The packaging industry is at yet another turning point. It’s ironic business is looking to recover labor losses and increased wages by implementing automation. These measures may cause additional job losses. Automation may lead those former workers to no longer afford the products they once help produce.

Burgeoning generations have been exposed to technology their entire lives and believe technology is the sole answer to challenges they face. Companies are starting to believe and align with them. However; this situation is quite fragile. Businesses are implementing technology to improve bottom lines. They seem to forget companies only exist because of its employees. It’s not a race to zero game. If businesses are going to be completely dependent on technology, their view of technology may need a wake up call.

The implementation of technology in companies was to assist and not control the business. If packaging business owners think they can replace employees for technology at a 1:1 ratio, they are wrong. What happens when technology breaks, humans come into play. Machine Learning (ML) and Artificial Intelligence (AI) are trying to address technology fixing itself which may take longer than some think.

Certain business owners have narrow, short term views by taking immediate market share when in reality they should have long term visions and goals.

A prime example of this is a packaging business trying to attract younger generations (potential customers) to their products via sustainability. Certain businesses are green-washing while others have legitimate sustainable materials. It does not help when the former invest in lobbyists and public relation firms to distort perceptions.

The government is going to have to step-in and meet with the packaging industry to improve relations especially when it comes to sustainability. Extended Producer Responsibility (EPR) will be enforced since certain business is demanding tax breaks for construction of Material Recovery Facilities (MRF’s) for the materials they produce.

Businesses already receive tax incentives for having packaging manufacturing facilities within certain locations and jurisdictions to improve employment. It’s counter-intuitive to give companies these benefits when they’re the only ones reaping the rewards.

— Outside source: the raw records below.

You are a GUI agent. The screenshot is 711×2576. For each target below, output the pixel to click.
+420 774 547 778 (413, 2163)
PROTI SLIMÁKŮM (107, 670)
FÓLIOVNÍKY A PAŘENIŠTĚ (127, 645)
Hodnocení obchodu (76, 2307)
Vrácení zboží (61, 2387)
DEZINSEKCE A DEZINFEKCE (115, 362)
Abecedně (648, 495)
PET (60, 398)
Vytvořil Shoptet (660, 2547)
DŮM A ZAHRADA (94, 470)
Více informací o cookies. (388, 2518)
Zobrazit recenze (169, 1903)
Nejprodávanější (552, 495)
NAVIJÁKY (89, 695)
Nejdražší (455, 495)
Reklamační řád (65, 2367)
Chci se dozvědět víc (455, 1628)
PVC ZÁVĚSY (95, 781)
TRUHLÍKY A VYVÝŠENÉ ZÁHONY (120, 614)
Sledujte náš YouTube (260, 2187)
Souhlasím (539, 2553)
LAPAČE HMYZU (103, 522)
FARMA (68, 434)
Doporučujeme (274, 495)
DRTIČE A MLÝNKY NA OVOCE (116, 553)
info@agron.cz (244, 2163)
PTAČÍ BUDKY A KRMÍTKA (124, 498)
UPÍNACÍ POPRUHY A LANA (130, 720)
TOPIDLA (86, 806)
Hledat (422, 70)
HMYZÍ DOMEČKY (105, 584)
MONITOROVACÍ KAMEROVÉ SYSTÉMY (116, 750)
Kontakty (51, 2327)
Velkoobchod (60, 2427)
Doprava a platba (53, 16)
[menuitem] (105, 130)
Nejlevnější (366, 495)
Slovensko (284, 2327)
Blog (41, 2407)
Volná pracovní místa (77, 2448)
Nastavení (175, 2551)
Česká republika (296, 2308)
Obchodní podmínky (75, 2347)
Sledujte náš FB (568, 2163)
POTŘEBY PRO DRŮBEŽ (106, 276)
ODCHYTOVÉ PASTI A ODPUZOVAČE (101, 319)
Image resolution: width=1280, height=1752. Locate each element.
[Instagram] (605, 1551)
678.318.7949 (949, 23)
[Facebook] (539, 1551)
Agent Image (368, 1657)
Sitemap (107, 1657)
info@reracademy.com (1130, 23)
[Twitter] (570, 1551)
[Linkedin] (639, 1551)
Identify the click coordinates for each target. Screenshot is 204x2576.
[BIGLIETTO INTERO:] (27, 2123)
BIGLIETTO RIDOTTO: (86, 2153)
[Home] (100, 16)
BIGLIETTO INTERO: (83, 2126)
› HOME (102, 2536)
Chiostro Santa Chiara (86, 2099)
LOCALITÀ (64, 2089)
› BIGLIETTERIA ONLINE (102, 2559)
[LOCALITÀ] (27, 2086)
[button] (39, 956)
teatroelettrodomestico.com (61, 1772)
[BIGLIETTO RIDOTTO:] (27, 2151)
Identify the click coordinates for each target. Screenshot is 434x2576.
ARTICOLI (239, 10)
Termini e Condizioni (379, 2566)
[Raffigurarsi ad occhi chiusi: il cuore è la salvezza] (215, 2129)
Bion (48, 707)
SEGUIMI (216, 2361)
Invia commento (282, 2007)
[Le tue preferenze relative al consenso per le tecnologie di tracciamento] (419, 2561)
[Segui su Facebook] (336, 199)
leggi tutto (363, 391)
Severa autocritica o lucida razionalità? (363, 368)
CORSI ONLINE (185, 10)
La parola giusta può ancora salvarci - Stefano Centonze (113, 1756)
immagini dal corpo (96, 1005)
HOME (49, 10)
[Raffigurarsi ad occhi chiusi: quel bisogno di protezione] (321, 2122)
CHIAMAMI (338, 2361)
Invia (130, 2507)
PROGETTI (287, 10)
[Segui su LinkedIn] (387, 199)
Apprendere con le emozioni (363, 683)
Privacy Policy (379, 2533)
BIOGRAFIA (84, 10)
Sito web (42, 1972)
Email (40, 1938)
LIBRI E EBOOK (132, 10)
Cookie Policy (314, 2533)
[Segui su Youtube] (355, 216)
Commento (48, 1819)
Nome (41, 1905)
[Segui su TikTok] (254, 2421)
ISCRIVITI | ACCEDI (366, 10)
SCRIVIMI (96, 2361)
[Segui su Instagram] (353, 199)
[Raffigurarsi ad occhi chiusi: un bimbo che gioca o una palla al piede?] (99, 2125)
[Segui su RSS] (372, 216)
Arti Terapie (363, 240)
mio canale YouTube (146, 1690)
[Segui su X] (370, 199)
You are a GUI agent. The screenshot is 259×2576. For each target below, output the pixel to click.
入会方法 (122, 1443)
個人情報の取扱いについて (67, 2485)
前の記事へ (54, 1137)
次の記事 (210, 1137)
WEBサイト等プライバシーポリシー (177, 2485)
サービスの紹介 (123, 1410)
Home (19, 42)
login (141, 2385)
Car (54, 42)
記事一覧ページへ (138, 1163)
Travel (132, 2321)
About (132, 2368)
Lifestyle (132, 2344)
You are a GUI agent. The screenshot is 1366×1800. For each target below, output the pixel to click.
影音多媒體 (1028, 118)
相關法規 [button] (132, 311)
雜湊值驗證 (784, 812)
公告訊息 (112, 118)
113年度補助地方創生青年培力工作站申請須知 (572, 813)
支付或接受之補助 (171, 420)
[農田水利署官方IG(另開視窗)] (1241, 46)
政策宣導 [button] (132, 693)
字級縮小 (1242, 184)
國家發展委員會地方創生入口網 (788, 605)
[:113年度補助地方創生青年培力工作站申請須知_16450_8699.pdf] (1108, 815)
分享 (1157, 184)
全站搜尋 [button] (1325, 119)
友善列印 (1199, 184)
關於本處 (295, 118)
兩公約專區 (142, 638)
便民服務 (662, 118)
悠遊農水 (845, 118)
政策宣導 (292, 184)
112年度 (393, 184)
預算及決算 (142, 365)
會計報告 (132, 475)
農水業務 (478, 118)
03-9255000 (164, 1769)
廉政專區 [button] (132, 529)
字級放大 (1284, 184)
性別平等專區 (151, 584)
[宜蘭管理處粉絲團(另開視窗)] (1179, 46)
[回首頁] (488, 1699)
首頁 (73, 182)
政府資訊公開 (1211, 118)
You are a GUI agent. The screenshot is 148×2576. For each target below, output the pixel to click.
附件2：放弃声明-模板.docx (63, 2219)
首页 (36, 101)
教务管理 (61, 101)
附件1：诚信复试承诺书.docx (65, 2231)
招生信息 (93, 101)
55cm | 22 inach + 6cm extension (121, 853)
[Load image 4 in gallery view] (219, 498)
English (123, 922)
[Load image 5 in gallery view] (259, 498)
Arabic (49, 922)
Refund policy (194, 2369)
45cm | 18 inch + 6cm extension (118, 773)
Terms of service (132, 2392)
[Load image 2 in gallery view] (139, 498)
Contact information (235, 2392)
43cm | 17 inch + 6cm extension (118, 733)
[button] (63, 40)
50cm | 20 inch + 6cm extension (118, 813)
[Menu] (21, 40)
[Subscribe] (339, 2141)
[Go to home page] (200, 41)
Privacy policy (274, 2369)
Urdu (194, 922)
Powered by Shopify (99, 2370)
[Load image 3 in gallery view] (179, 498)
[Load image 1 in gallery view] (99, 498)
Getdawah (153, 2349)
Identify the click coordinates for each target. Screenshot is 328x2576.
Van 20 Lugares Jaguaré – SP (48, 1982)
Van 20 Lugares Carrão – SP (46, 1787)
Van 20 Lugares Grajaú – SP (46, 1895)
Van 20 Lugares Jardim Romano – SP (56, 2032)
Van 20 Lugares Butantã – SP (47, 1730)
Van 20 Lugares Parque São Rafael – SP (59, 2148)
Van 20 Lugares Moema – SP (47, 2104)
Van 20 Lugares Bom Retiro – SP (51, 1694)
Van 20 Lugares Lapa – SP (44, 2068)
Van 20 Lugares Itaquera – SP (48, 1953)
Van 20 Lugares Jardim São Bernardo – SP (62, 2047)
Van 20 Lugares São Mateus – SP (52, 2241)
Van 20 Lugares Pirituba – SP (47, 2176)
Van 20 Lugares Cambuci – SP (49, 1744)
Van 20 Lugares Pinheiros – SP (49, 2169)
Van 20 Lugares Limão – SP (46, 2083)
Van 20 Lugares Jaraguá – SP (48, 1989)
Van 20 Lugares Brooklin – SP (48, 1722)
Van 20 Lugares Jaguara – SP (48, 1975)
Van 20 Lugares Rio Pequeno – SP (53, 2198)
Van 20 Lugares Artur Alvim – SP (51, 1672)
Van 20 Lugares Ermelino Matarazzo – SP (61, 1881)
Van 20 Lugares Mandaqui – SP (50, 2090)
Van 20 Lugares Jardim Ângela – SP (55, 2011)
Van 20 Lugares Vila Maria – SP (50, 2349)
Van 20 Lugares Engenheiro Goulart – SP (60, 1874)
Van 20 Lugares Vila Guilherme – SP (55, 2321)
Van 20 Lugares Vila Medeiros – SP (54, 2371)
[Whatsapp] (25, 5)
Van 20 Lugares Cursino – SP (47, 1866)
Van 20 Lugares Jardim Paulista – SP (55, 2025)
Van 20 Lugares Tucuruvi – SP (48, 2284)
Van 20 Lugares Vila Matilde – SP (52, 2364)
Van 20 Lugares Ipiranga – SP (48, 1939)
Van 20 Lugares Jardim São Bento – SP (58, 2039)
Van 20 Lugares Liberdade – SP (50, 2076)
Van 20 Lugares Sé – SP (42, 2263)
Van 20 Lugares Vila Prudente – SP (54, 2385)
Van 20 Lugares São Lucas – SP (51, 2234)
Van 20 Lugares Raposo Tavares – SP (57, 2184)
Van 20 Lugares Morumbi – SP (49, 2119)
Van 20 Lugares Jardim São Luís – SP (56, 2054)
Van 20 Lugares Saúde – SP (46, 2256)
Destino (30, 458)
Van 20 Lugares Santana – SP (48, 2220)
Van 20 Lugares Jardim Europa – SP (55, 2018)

How can the government continue to fund MRF’s when the packaging producers are not openly recycling their own products? A prime example is LDPE and Glass as these materials are less expensive to make from a virgin source compared to making recycled. If the government provides funding for these MRF’s; generally they want the companies who are going to benefit from the MRF’s to create jobs for people. If complete automation by computers, robots, and technology take over human jobs; what does this mean to these contracts? Furthermore; what happens to the the tax base that municipalities, counties, states, and countries depend on? It’s a complex issue.

Technology will continue to assist the packaging industry and business arena, but only to a certain extent. Thus, moving towards a 100% automated packaging system will most not likely happen in the near future. At least until there is a resolution to the human employment issue which is a main driver in all world economies.